■ **Exercise**:
Reproduce the full figure captions on ferroptosis genes below, word for word.

The study flow chart.

Fig. 2

The identification process of differentially expressed ferroptosis genes in KD children and the control group (A) Gene Set Enrichment Analysis. The peak of the Enrichment Score (ES) curve corresponds to the location of the strongest enrichment for the gene set, and the ranking metric is logFC (log fold change); (B) Box plot of the standardized GES 73,461 dataset; (C) Heatmap of the top 30 KD that are upregulated and downregulated; (D) Volcano plot of differentially expressed genes between KD children and the control group in the GES 73,461 dataset; (E) Venn diagram composed of differentially expressed genes and ferroptosis genes.

Fig. 3

(A) The box plot shows the differences in 9 FRGs between the KD group and the healthy group, *p < 0.05 and ***p < 0.001. (B) The heatmap illustrates the expression of 9 FRGs between the KD group and the healthy group. (C) The box plot displays the differences in 9 FRGs between the acute phase and the recovery phase of KD. (D) The heatmap shows the expression of 9 FRGs between the acute phase and the recovery phase of KD.

■ **Data extract**:

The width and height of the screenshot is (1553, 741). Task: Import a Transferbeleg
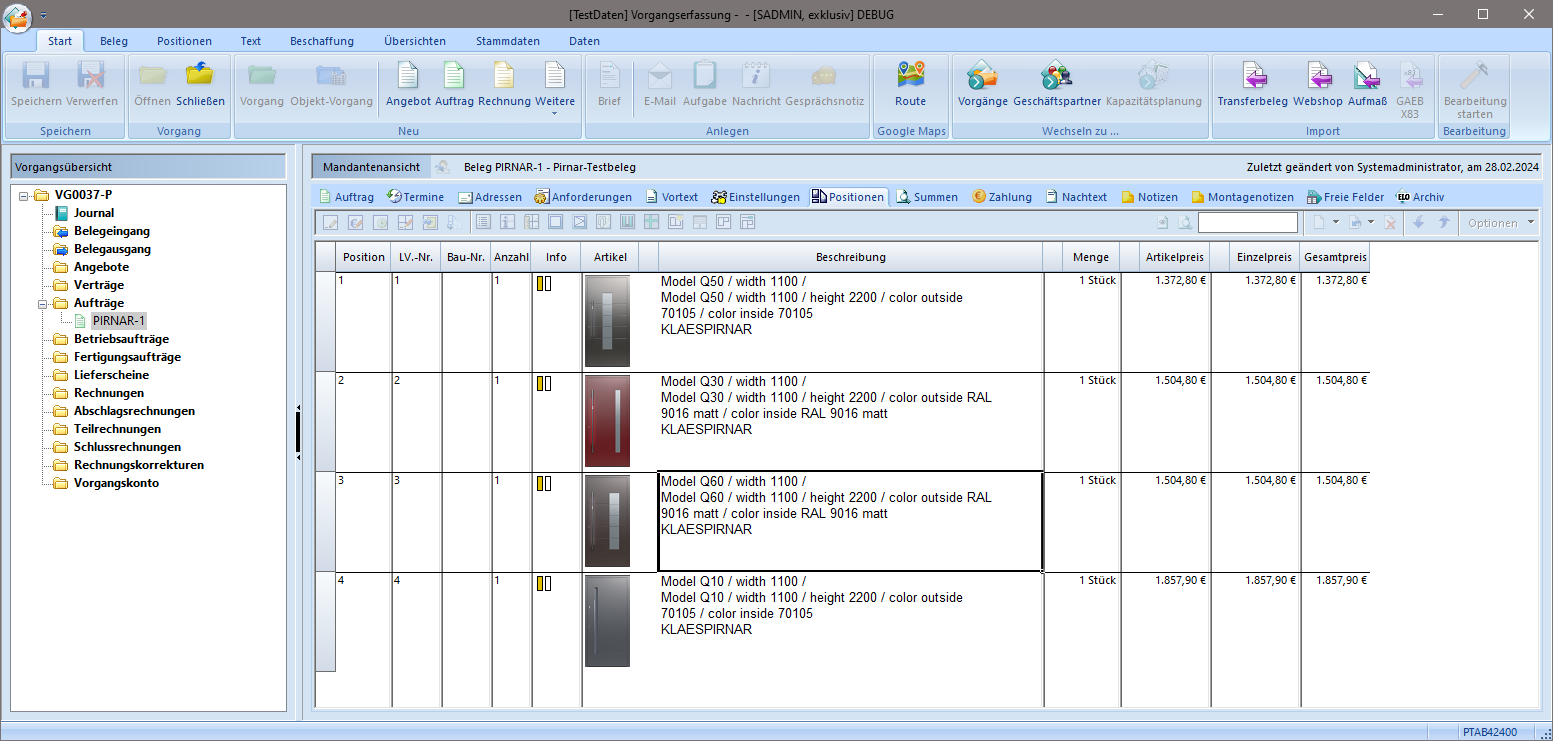click(x=1252, y=77)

■ **Solution for this task**:
The study flow chart.

Fig. 2

The identification process of differentially expressed ferroptosis genes in KD children and the control group (A) Gene Set Enrichment Analysis. The peak of the Enrichment Score (ES) curve corresponds to the location of the strongest enrichment for the gene set, and the ranking metric is logFC (log fold change); (B) Box plot of the standardized GES 73,461 dataset; (C) Heatmap of the top 30 KD that are upregulated and downregulated; (D) Volcano plot of differentially expressed genes between KD children and the control group in the GES 73,461 dataset; (E) Venn diagram composed of differentially expressed genes and ferroptosis genes.

Fig. 3

(A) The box plot shows the differences in 9 FRGs between the KD group and the healthy group, *p < 0.05 and ***p < 0.001. (B) The heatmap illustrates the expression of 9 FRGs between the KD group and the healthy group. (C) The box plot displays the differences in 9 FRGs between the acute phase and the recovery phase of KD. (D) The heatmap shows the expression of 9 FRGs between the acute phase and the recovery phase of KD.